FineCog-Nav: Integrating Fine-grained Cognitive Modules for Zero-shot Multimodal UAV Navigation

CVPR 2026 Findings

Dian Shao1, Zhengzheng Xu1, Peiyang Wang2, Like Liu1, Yule Wang1, Jieqi Shi2, Jing Huo2
1Northwestern Polytechnical University    2Nanjing University
Corresponding Authors

📄 Paper 📝 arXiv 💻 Code 💾 Dataset

FineCog-Nav Poster

Poster

Demo Video

Abstract

FineCog-Nav Teaser

Teaser

UAV vision-language navigation (VLN) requires an agent to navigate complex 3D environments from an egocentric perspective while following ambiguous multi-step instructions over long horizons. Existing zero-shot methods remain limited, as they often rely on large base models, generic prompts, and loosely coordinated modules. In this work, we propose FineCog-Nav, a top-down framework inspired by human cognition that organizes navigation into fine-grained modules for language processing, perception, attention, memory, imagination, reasoning, planning, and decision-making. Each module is driven by a moderate-sized foundation model with role-specific prompts and structured input-output protocols, enabling effective collaboration and improved interpretability. To support fine-grained evaluation, we construct AerialVLN-Fine, a curated benchmark of 300 trajectories derived from AerialVLN, with sentence-level instruction-trajectory alignment and refined instructions containing explicit visual endpoints and landmark references. Experiments show that FineCog-Nav consistently outperforms zero-shot baselines in instruction adherence, long-horizon planning, and generalization to unseen environments. These results suggest the effectiveness of fine-grained cognitive modularization for zero-shot aerial navigation.

Method

FineCog-Nav Framework

FineCog-Nav Framework Pipeline

FineCog-Nav organizes zero-shot UAV navigation into a closed cognitive loop: (1) instruction parsing and subgoal extraction, (2) attention-guided perception, (3) imagination-assisted subgoal judgment, (4) multi-level memory management at step/subgoal/instruction granularity, and (5) explainable decision-making with collision-aware action selection. This modular interdependence improves interpretability and task progression over monolithic prompting pipelines.

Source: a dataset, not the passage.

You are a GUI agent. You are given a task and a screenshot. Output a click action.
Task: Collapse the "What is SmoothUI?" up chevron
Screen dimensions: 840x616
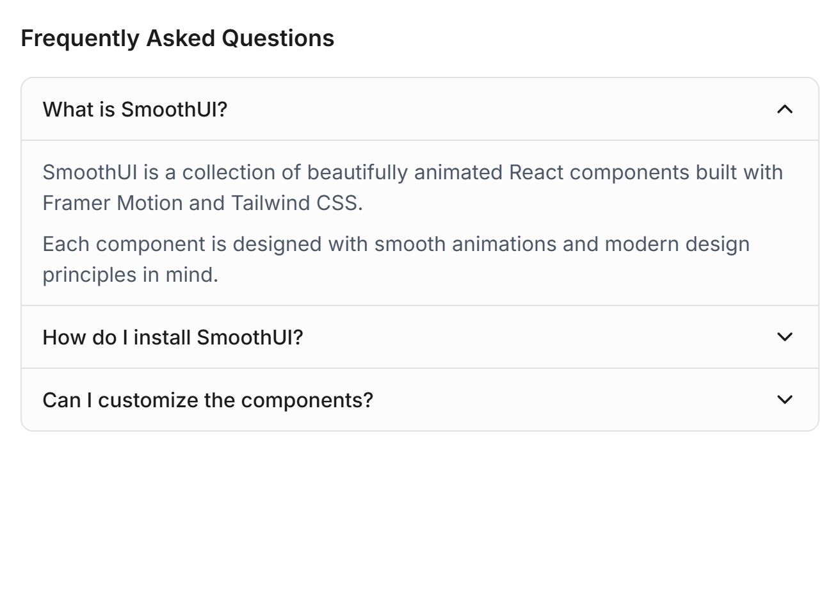coord(784,109)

Task objective: let the final UAV position $p_{stop}$ approach destination $p_{dest}$ under threshold $\delta$, i.e. $\|p_{stop} - p_{dest}\| \leq \delta$. The action space includes movement, turning, altitude changes, and task completion.

Experimental Results

Table 1. Comparison with Single-module BaseModel

We evaluate several base LLMs with basic prompts, forming single-module baselines referred to as BaseModels. For a fair and meaningful comparison, all experiments are conducted on AerialVLN-Fine, which provides a cleaner and more discriminative benchmark. FineCog-Nav consistently outperforms BaseModel across metrics.

Model Method SR2D (%) SR3D (%) OSR (%) NE (m) nDTW (%) PL (m) Steps
Gemini 2.5 Flash-Lite BaseModel 1.33 1.00 3.67 240.04 8.84 329.78 129.70
Gemini 2.5 Flash-Lite FineCog-Nav 4.00 2.67 6.33 120.70 15.66 146.24 57.52
GPT-4o-mini BaseModel 0.33 0.33 2.00 325.98 8.74 350.43 103.10
GPT-4o-mini FineCog-Nav 4.00 2.33 3.67 100.37 20.45 56.98 31.73
InternLM3-8B BaseModel 0.67 0.33 3.33 128.13 14.01 86.30 34.65
InternLM3-8B FineCog-Nav 2.67 2.33 6.67 120.72 14.91 139.72 42.22
ChatGLM-4-9B BaseModel 1.00 0.33 1.33 124.03 13.27 50.19 20.36
ChatGLM-4-9B FineCog-Nav 3.00 2.67 2.67 97.05 19.26 30.49 19.39
InternLM2.5-20B BaseModel 0.33 0.33 1.67 152.34 9.94 141.27 74.16
InternLM2.5-20B FineCog-Nav 2.00 2.00 4.00 103.94 19.35 61.05 28.49
ChatGLM-4-32B BaseModel 2.33 2.00 5.00 180.66 10.59 235.03 104.20
ChatGLM-4-32B FineCog-Nav 3.33 2.33 5.33 94.18 21.25 45.91 20.18
Qwen3-32B BaseModel 2.67 3.00 6.33 142.72 17.07 114.56 39.12
Qwen3-32B FineCog-Nav 5.00 4.00 7.00 95.31 20.31 60.36 26.05
Llama3.3-70B BaseModel 3.00 2.67 5.67 263.10 9.67 329.36 111.48
Llama3.3-70B FineCog-Nav 6.67 6.00 9.67 98.84 20.17 84.96 38.91
Qwen2.5-72B BaseModel 2.67 2.67 6.33 270.10 10.69 298.24 116.91
Qwen2.5-72B FineCog-Nav 8.00 6.00 9.00 91.43 22.48 67.96 33.90

Table 2. Comparison with Framework Baselines

We first evaluate on AerialVLN-Fine, followed by scalable experiments on the larger and noisier AerialVLN-S-Val subset. Across both datasets, FineCog-Nav consistently outperforms all baselines across all metrics, validating the efficacy of the cognitive collaborative framework.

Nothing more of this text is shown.